● **Goal**:
Locate each line in the records below containing the string "coordinates" and copy those lines out. Case matters.

● **Data to process**:
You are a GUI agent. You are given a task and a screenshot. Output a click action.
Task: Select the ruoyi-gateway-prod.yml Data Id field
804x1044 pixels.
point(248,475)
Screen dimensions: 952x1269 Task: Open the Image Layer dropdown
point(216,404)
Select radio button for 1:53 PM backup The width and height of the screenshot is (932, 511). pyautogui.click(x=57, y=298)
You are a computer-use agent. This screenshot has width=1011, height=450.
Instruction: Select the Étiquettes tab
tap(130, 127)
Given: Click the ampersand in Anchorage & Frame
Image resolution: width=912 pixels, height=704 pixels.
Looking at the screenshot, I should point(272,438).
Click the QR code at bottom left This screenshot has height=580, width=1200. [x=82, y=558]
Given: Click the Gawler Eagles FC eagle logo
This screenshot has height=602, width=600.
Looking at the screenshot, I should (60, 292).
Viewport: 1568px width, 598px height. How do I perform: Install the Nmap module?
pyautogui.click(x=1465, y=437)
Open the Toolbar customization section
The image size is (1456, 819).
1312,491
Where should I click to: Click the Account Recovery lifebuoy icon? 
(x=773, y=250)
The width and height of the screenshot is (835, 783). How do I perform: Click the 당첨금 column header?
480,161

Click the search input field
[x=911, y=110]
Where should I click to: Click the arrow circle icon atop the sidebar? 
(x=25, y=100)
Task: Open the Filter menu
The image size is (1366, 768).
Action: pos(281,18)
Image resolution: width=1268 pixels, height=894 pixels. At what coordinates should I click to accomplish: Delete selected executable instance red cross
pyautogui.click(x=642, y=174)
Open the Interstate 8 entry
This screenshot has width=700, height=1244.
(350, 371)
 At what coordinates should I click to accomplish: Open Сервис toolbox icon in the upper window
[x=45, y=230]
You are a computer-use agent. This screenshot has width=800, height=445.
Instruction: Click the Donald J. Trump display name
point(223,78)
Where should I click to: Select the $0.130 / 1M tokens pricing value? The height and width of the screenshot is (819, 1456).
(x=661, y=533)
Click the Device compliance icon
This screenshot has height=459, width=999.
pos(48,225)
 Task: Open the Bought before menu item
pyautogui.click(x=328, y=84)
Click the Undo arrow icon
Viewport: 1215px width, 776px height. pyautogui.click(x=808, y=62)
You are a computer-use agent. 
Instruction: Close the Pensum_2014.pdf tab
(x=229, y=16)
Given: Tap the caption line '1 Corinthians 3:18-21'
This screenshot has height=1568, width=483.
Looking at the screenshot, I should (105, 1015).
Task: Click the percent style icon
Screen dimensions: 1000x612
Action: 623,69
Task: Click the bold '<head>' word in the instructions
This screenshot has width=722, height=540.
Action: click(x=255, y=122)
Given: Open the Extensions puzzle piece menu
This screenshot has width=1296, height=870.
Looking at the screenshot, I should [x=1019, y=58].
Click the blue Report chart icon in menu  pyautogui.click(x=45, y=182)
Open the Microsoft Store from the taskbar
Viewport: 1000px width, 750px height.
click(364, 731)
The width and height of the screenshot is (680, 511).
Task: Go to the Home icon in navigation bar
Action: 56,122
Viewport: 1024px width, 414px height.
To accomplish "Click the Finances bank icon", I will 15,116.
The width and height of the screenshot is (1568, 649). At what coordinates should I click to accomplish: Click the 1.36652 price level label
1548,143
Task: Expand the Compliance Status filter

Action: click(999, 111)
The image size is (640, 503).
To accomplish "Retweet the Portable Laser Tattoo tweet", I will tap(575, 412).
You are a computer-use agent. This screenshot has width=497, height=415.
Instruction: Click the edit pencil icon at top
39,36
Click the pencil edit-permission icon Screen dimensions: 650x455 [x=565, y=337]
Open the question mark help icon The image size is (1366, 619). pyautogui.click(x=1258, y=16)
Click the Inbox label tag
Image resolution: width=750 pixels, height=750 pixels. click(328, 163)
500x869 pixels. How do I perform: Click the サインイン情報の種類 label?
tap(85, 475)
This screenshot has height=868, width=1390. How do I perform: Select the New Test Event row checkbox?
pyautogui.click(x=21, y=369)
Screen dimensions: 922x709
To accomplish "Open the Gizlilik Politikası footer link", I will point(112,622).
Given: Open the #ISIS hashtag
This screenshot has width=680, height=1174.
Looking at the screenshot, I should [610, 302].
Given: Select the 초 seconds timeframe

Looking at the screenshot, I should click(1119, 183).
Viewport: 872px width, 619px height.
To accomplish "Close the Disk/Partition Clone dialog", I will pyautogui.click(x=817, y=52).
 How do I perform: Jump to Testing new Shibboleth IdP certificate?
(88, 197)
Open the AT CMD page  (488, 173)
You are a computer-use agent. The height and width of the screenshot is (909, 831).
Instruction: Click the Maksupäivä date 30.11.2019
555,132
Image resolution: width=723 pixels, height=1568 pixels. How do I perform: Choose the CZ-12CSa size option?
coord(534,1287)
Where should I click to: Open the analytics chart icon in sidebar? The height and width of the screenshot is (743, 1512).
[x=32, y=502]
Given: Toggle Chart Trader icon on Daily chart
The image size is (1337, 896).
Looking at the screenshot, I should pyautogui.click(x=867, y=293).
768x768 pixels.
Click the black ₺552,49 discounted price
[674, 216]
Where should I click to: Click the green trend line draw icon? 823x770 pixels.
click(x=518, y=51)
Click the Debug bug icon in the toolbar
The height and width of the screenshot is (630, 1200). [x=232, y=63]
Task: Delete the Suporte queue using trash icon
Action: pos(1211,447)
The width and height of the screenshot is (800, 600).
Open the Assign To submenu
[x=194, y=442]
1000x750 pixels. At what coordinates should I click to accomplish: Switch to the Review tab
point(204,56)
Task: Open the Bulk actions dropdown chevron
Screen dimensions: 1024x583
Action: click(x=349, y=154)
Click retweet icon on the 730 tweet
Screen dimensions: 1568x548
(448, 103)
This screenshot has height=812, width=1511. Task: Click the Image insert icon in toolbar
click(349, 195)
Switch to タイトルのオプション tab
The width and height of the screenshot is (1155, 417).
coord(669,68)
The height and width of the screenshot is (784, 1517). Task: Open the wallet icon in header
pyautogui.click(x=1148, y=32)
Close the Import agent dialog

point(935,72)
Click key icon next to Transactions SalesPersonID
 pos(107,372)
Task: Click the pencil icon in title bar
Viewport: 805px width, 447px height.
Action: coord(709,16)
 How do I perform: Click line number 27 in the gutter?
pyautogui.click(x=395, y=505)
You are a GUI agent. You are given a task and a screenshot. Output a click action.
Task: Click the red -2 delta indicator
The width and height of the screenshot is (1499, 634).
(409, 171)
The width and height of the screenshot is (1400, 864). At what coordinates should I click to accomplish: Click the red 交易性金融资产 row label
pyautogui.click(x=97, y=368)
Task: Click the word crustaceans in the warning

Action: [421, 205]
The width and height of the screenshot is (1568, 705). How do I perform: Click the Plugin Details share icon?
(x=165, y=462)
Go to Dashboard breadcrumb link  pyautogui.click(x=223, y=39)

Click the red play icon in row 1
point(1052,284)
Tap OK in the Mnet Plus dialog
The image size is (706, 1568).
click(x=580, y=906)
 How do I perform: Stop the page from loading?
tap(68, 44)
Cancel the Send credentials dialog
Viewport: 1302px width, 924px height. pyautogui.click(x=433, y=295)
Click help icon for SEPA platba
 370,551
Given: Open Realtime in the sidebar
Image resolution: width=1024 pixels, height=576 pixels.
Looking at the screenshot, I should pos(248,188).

● **Answer to the exercise**:
Image resolution: width=1268 pixels, height=894 pixels. At what coordinates should I click to accomplish: Delete selected executable instance red cross
 At what coordinates should I click to accomplish: Open Сервис toolbox icon in the upper window
The width and height of the screenshot is (1568, 649). At what coordinates should I click to accomplish: Click the 1.36652 price level label
1000x750 pixels. At what coordinates should I click to accomplish: Switch to the Review tab
The width and height of the screenshot is (1400, 864). At what coordinates should I click to accomplish: Click the red 交易性金融资产 row label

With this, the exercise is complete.